# Homework Help: Electron scattering angles?

1. Oct 21, 2009

### jeebs

hi,
here's the problem:

imagine a heavy nucleus and an electron approaching it with some momentum pi.
it scatters elastically off the nucleus at some angle $$\theta$$ and momentum pf. the nucleus can be considered to remain at rest, since it is so massive.

I have to start with the definition of vector q = pi - pf, get an expression for q^2 (the square of the magnitude of the vector q), and show that the angular dependence of the scattering is given by the Rutherford formula,

$$\frac{d\sigma}{d\Omega}$$ $$\propto 1/(sin^4(\theta/2))$$

my attempted solution:

so far i've worked out that q2 = (pi - pf)2 = pi2 - pf2 - 2pi.pf
ie. q2 = 2p2 - 2p2cos($$\theta$$)
= 2p2(1-cos($$\theta$$))
since the magnitudes of pi and pf are equal.

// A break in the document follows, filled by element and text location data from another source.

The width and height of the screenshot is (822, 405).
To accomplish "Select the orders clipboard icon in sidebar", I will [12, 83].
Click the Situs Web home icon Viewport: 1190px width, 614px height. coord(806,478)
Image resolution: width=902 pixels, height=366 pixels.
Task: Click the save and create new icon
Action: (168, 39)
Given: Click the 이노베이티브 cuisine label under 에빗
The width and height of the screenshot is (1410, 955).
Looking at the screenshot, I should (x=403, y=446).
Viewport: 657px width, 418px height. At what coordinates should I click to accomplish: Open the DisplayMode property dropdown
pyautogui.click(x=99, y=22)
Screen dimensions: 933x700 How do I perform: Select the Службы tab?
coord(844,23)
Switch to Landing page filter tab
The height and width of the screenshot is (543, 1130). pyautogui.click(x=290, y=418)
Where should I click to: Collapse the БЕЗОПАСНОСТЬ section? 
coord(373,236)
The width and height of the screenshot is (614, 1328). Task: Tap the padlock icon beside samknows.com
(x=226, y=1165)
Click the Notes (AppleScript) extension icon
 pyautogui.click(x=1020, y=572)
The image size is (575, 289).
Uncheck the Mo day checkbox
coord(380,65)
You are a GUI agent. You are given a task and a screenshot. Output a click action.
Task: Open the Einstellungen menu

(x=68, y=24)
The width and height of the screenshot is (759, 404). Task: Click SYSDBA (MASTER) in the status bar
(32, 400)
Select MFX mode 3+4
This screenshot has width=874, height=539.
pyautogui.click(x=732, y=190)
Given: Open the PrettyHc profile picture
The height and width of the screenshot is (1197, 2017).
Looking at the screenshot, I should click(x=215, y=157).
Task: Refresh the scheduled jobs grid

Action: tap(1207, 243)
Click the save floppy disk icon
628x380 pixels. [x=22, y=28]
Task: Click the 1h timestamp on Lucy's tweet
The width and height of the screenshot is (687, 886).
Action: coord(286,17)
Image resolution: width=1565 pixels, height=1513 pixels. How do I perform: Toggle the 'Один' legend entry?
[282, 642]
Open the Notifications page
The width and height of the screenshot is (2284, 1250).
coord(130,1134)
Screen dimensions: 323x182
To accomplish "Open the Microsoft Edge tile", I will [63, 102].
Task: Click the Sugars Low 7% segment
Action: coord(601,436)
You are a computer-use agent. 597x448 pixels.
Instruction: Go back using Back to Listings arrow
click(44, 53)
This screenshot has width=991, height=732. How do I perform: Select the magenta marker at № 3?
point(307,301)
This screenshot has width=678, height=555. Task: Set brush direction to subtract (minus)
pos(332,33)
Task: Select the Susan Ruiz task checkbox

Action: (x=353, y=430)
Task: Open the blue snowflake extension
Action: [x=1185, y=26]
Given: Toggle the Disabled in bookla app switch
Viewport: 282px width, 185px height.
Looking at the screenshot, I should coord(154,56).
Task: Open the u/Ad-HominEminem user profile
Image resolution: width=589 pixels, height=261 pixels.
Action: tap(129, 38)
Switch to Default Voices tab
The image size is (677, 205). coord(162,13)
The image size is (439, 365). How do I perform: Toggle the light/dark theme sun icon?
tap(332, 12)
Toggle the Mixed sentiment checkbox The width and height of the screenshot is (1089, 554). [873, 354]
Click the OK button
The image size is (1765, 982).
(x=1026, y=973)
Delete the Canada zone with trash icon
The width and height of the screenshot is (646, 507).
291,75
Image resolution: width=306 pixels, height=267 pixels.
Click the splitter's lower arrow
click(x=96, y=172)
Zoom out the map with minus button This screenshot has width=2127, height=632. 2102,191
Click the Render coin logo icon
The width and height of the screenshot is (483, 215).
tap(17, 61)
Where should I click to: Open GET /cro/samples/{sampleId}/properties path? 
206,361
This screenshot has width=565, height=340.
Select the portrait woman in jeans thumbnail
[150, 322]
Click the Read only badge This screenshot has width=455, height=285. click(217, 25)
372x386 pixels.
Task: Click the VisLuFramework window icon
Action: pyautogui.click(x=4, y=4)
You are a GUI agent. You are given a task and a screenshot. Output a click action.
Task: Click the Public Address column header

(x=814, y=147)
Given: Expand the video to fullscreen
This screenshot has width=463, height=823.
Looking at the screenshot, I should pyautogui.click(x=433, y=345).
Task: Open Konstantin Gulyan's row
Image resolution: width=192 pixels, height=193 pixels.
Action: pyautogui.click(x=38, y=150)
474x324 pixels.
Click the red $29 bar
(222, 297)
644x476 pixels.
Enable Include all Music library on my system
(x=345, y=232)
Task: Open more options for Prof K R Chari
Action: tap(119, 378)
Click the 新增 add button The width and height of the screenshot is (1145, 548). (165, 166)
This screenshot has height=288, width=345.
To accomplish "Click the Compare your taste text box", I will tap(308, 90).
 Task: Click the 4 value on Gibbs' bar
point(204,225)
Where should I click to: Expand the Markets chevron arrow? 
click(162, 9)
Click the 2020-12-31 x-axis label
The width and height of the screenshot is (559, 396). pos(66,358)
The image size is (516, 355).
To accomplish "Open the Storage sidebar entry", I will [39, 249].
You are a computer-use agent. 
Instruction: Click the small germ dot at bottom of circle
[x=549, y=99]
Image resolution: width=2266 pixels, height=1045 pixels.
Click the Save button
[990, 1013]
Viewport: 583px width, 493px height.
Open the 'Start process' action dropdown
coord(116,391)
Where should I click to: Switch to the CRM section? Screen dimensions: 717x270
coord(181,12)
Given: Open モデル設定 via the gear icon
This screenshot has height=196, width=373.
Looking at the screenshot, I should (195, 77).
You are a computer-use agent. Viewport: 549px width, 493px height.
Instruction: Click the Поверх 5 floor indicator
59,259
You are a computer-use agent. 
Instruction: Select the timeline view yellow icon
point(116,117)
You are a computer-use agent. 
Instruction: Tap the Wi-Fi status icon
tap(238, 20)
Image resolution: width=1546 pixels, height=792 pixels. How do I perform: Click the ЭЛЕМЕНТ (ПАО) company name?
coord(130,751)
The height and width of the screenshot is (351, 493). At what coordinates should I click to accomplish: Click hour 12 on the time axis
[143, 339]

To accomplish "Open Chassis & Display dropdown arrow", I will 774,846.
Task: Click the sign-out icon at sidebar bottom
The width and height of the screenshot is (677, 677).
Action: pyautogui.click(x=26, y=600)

then I got 1 - cos($$\theta$$) = 2sin2($$\theta/2$$)
by using cos(A+B) = cos(A)cos(B) - sin(A)sin(B) where A = B = $$\theta/2$$

then I looked at Fermi's Golden Rule:

$$\frac{d\sigma}{d\Omega}$$ = ($$2\pi$$/$$\hbar$$)|Mfi|2Df

where the matrix element |Mfi| = $$\frac{4g^2\pi\hbar}{q^2 + (mc)^2}$$
which is a result that is given to me in a previous part of the problem.

clearly when used in Fermi's Golden Rule, the square of the matrix element gives 3 terms, one of which is the 1/q4 term I am looking for, but also 2 other terms. Is there a way for me to get rid of the 2 extra terms or am I barking up the wrong tree here?